# Problem mit GRUB



## Blumenmensch (22. Dezember 2006)

Hi zusammen..
ich habe auf einem Rechner Windows XP und SuSE 10.1. Beide Systeme waren im GRUB zu sehen und haben auch gebootet. Auf einmal ist Windwos allerdings aus dem Bootloader verschwunden und ich habe keine Ahnung, wie ich Windows jetzt wieder booten kann. Wie bekomme ich Windows denn wieder in den Bootloader rein?

Ich habe mit df mal geschaut wo Windows liegt. Da wurde mir angezeigt: dev/sda5
Dann habe ich im yast in den Einstellungen für den Bootloader als Namen "Windows XP" eingegeben und als Partition /dev/sda5.. Das zeigt GRUB dann auch bei starten an, allerdings bootet Windows trotzdem nicht. Der Rechner startet dann einfach neu. Hat jemand einen Tipp für mich?


----------



## franz007 (24. Dezember 2006)

In der /boot/grub/menu.lst fehlt offensichtlich der Eintrag für dein Windows.

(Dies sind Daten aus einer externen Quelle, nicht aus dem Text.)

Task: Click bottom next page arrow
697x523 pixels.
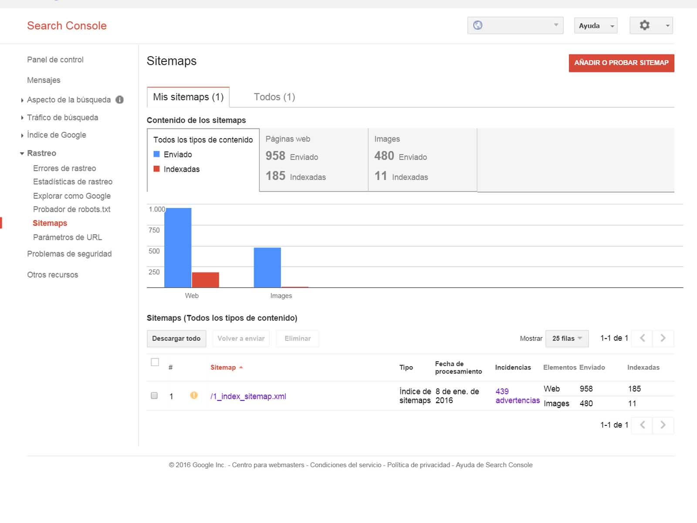Action: tap(663, 425)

Orientier dich mal an dem Beispiel das in der Datei steht



> # examples
> #
> # title		Windows 95/98/NT/2000
> # root		(hd0,0)
> ...



Bei dir müsste es dann "root		(hd0,5)" heißen



> title		Windows XP
> root		(hd0,5)
> makeactive
> chainloader	+1


----------



## Blumenmensch (25. Dezember 2006)

Danke, das Problem ist gelöst ..
Deine Antwort war genau das Richtige..


----------



## franz007 (25. Dezember 2006)

Blumenmensch hat gesagt.:


> Danke, das Problem ist gelöst ..
> Deine Antwort war genau das Richtige..



Dann musst du ja nur noch den Eintrag als erledigt markieren.


----------